La maison en cartons 2

La maison en cartons 2

Petites Variations sur les Déménagements.

Qui dit rentrée dit bien souvent fin des grandes migrations expatriées. Car l’été est la saison de tous les changements de cap : plus au sud, plus à l’est, plus près, plus loin… Il y a ceux qui s’en vont et ceux qui s’en viennent mais c’est toujours la même aventure aléatoire qui, dans le grand monopoly des installations en terres étrangères, passe toujours par la redoutable case déménagement. En route. En route donc ! Mais il faut d’abord mener à bien une petite guerre éclair dont l’issue est toujours incertaine car :

Si l’on sait toujours quand commence un déménagement…

On ne sait jamais quand il va finir .

Un beau matin, vous voilà donc en train de montrer votre précieux « Tout ça c’est à Moi ! » à un fringant commercial qui vous promet son meilleur service Cutter d’Or et Chatterton de Soie. Au passage, il vous fait également la danse du boa constrictor « Ayez confiance; Ayez confiance…Votre maison sera mise en cartons de la meilleure des façons. Ensuite, nous la ferons partir en voyage voir de nouveaux paysages et, elle vous attendra là-bas, ailleurs, intacte et rapidement d’attaque. »

Paroles & Paroles, parce qu’en réalité ce qui importe vraiment c’est la qualité de l’équipe de gros bras qui va sévir chez vous, son état d’esprit et la quantité additionnée de neurones connectés qu’ils vont vous prêter. Car attention, ce sont eux qui maîtrisent la technologie de l’A.S.E.M ou Arme Suprême d’Enquiquinement Massif, qui consiste à éclater le commando dans tous les coins de la maison telle une nuée de sauterelles papivores afin de remplir derrière votre dos un maximum de cartons de façon totalement aléatoire. Quant à savoir comment vous allez vous y retrouver à l’arrivée, ils s’en moquent bien comme de leur premier dérouleur de papier adhésif.

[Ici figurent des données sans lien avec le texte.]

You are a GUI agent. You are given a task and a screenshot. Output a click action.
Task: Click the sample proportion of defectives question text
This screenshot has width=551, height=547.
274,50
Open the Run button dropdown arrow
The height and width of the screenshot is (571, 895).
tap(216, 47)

Sur ce sujet, tout le monde en a de drôles à raconter … quelques années après.

Et quand votre maison est enfin mise en C.A (Cartons Aléatoires), que les gros bras ont vidé les lieux, vous êtes pourtant bien loin d’en avoir fini. Vous entrez simplement dans une deuxième phase de campagne qui exige des nerfs et un sens diplomatique parfaitement aiguisés et ce, quel que soit l’état d’épuisement où vous pouvez vous trouver car :

Attention, la bataille pour les cautions est engagée.

Et votre propriétaire d’habitude beaucoup moins empressé pour des problèmes que vous avez rencontrés avec sa précieuse propriété, de vous tomber immédiatement sur le dos en vous cherchant des trous dans le mur. Et c’est une vraie conversation de marchand de tapis qui s’engage dans cet espace nu, étrangement sonore et qui vous est presque déjà complètement étranger. Et là, tous les coups sont permis. La mauvaise foi fait loi et le mieux en Hongrie croyez-moi, c’est d’avoir un bon avocat. Mais le plus drôle c’est que question propriétaire, vous êtes bien loin d’en avoir fini parce qu’immédiatement après, c’est celui de votre nouveau logis qu’il faut rassurer comme une jeune fille qui va se marier. Il est très souvent là à votre arrivée pour s’assurer que vous et vos G.B (Gros Bras) n’allez pas tout dévaster. Et vous voilà en train de faire à votre tour la danse de Kââ le Boa pour qu’il vous donne les clés du paradis et que vous puissiez surveiller vos G.B qui, pendant ce temps-là, font presque toujours n’importe quoi.

Parce que la toute dernière campagne de déballage n’est malheureusement pas qu’un simple baroud d’honneur. D’expérience, on apprend vite que c’est souvent dans les derniers moments qu’arrivent tous les accidents (coups de cutters dans les meubles ; tableaux & gravures déballés trop hâtivement et mal adossés aux murs …). Et quand le massacre est terminé, que le silence est enfin tombé, il ne vous reste plus qu’à compter les pertes et à additionner ce que cela vient de vous coûter.

Dans tous les cas, mieux vaut en faire un constat fataliste car désormais ce qui importe le plus c’est cette nouvelle vie, cette nouvelle maison, ce nouveau pays qu’il vous reste à découvrir et à apprivoiser avec un entrain et un appétit glouton. La curiosité et l’attrait pour la nouveauté sont là, intacts, comme le défi d’une vie à recommencer, la promesse d’une parenthèse enchantée à inventer.